# BRIEF
Each line from the one containing "Screen dimensions: 1186x606" through the last line of the data below is to be written out verbatim, and nothing more.
■ ■ ■ ■ ■ ■ ■
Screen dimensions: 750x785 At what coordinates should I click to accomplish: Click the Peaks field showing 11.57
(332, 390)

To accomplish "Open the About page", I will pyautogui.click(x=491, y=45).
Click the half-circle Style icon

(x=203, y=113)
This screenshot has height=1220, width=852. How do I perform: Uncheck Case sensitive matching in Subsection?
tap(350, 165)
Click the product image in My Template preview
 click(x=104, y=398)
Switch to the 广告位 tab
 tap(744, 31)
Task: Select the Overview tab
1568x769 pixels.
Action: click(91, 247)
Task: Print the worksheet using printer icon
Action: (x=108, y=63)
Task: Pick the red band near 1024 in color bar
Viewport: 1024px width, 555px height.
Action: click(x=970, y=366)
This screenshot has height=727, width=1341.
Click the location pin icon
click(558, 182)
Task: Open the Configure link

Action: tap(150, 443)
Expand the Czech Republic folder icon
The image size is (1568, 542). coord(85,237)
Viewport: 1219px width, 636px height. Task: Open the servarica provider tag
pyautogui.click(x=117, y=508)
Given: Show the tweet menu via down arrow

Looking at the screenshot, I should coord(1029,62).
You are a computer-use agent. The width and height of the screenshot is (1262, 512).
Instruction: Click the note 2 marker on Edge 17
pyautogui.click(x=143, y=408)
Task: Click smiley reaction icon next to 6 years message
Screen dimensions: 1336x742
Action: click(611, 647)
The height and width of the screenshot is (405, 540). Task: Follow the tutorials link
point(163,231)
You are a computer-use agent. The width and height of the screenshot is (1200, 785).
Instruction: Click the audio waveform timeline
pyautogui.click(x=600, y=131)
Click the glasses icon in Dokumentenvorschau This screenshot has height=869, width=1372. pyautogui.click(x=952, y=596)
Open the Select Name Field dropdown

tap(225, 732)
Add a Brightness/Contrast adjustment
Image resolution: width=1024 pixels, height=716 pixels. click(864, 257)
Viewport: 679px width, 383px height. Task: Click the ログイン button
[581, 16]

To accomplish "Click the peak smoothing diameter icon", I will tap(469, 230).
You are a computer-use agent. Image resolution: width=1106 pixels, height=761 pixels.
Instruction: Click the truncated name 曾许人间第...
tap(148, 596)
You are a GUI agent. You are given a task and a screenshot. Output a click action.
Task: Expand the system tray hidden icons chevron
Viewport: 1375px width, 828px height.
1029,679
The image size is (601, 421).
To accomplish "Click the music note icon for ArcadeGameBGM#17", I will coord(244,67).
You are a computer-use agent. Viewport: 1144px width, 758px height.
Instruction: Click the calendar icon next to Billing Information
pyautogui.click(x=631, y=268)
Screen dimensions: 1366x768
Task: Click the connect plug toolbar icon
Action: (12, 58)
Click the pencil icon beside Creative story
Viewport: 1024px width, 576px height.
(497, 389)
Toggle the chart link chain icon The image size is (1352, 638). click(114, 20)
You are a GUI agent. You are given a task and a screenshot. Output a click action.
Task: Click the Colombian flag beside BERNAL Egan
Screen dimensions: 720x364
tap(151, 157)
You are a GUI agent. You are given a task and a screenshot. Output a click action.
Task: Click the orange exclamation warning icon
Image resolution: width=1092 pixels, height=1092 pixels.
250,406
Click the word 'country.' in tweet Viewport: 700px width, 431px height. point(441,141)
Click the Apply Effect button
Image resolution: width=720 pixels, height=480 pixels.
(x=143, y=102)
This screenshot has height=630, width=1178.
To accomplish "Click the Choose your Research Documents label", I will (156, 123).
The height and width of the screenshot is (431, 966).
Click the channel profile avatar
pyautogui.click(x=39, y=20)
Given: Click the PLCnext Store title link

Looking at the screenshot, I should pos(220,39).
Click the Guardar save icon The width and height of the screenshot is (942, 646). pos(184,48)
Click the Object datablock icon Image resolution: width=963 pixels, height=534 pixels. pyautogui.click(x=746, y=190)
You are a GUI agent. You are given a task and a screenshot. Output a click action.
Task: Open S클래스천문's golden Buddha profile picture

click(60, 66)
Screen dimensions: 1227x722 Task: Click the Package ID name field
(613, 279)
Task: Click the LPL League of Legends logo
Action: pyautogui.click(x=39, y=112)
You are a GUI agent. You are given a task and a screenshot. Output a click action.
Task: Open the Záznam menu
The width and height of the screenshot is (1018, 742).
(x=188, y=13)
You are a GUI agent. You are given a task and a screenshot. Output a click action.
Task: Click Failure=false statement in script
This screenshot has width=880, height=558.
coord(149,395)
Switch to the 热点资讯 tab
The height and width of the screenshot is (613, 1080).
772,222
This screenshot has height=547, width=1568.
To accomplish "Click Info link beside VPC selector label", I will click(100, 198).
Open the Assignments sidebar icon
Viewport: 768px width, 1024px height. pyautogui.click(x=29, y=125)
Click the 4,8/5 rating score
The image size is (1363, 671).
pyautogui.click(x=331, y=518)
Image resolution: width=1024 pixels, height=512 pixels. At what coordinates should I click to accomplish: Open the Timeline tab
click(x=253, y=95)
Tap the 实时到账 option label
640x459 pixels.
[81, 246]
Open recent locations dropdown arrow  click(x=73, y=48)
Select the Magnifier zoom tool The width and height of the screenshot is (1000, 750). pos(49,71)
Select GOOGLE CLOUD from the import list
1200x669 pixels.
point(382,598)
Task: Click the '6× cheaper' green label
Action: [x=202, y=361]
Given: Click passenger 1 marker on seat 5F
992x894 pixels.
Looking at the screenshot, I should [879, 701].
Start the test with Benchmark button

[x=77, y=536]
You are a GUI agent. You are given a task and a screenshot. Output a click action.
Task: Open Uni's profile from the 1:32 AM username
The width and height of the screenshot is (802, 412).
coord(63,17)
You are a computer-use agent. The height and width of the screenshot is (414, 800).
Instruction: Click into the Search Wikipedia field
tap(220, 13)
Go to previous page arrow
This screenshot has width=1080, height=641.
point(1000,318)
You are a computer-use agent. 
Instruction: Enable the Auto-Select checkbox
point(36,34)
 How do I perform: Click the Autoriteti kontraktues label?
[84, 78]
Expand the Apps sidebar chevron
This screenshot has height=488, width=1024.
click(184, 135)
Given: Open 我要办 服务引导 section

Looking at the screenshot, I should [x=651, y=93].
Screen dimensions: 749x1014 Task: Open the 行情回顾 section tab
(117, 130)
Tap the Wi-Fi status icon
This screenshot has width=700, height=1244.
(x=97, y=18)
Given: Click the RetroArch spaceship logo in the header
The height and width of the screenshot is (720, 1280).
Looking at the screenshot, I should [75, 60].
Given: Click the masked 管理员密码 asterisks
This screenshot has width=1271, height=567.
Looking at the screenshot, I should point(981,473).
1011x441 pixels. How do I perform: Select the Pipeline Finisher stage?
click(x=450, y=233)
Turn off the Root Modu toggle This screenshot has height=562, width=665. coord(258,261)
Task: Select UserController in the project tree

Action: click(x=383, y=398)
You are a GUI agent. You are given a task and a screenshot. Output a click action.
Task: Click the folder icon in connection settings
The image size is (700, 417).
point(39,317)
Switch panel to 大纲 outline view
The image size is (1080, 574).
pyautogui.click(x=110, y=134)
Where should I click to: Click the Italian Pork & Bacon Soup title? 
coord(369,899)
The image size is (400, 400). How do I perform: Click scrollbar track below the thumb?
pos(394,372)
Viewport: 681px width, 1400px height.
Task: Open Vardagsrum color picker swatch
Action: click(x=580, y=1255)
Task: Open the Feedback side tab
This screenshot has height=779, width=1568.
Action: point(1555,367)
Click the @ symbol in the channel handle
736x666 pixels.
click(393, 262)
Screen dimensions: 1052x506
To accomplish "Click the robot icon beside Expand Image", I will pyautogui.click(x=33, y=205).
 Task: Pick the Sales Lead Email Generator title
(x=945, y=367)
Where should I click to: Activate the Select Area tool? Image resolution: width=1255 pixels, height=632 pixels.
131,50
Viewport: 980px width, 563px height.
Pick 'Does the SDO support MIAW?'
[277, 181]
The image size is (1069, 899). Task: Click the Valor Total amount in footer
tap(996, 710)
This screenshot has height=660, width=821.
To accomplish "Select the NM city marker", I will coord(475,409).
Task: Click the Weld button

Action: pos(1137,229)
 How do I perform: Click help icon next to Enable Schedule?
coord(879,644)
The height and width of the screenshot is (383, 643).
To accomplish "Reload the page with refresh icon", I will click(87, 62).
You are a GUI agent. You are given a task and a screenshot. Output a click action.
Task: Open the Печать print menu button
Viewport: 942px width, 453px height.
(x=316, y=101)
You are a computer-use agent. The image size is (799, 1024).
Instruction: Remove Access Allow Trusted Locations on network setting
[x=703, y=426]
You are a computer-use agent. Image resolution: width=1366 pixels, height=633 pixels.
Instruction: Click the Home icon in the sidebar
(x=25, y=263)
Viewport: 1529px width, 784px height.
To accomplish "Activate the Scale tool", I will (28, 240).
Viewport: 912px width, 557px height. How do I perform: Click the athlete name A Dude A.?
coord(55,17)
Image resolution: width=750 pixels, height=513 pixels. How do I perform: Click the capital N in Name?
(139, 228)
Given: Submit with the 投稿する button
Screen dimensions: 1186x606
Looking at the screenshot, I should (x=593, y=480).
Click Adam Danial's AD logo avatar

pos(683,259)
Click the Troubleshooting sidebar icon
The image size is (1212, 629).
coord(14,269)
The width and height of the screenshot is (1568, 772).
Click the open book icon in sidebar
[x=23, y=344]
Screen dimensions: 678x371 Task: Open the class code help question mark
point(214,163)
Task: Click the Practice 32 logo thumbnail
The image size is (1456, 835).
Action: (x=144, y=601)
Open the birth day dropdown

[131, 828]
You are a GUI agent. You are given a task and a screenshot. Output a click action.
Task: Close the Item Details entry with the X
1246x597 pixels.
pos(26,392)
■ ■ ■ ■ ■ ■ ■
# REPLY TO THE TASK
Screen dimensions: 1186x606
Looking at the screenshot, I should (x=593, y=480).
Click Adam Danial's AD logo avatar

pos(683,259)
Click the Troubleshooting sidebar icon
The image size is (1212, 629).
coord(14,269)
The width and height of the screenshot is (1568, 772).
Click the open book icon in sidebar
[x=23, y=344]
Screen dimensions: 678x371 Task: Open the class code help question mark
point(214,163)
Task: Click the Practice 32 logo thumbnail
The image size is (1456, 835).
Action: (x=144, y=601)
Open the birth day dropdown

[131, 828]
You are a GUI agent. You are given a task and a screenshot. Output a click action.
Task: Close the Item Details entry with the X
1246x597 pixels.
pos(26,392)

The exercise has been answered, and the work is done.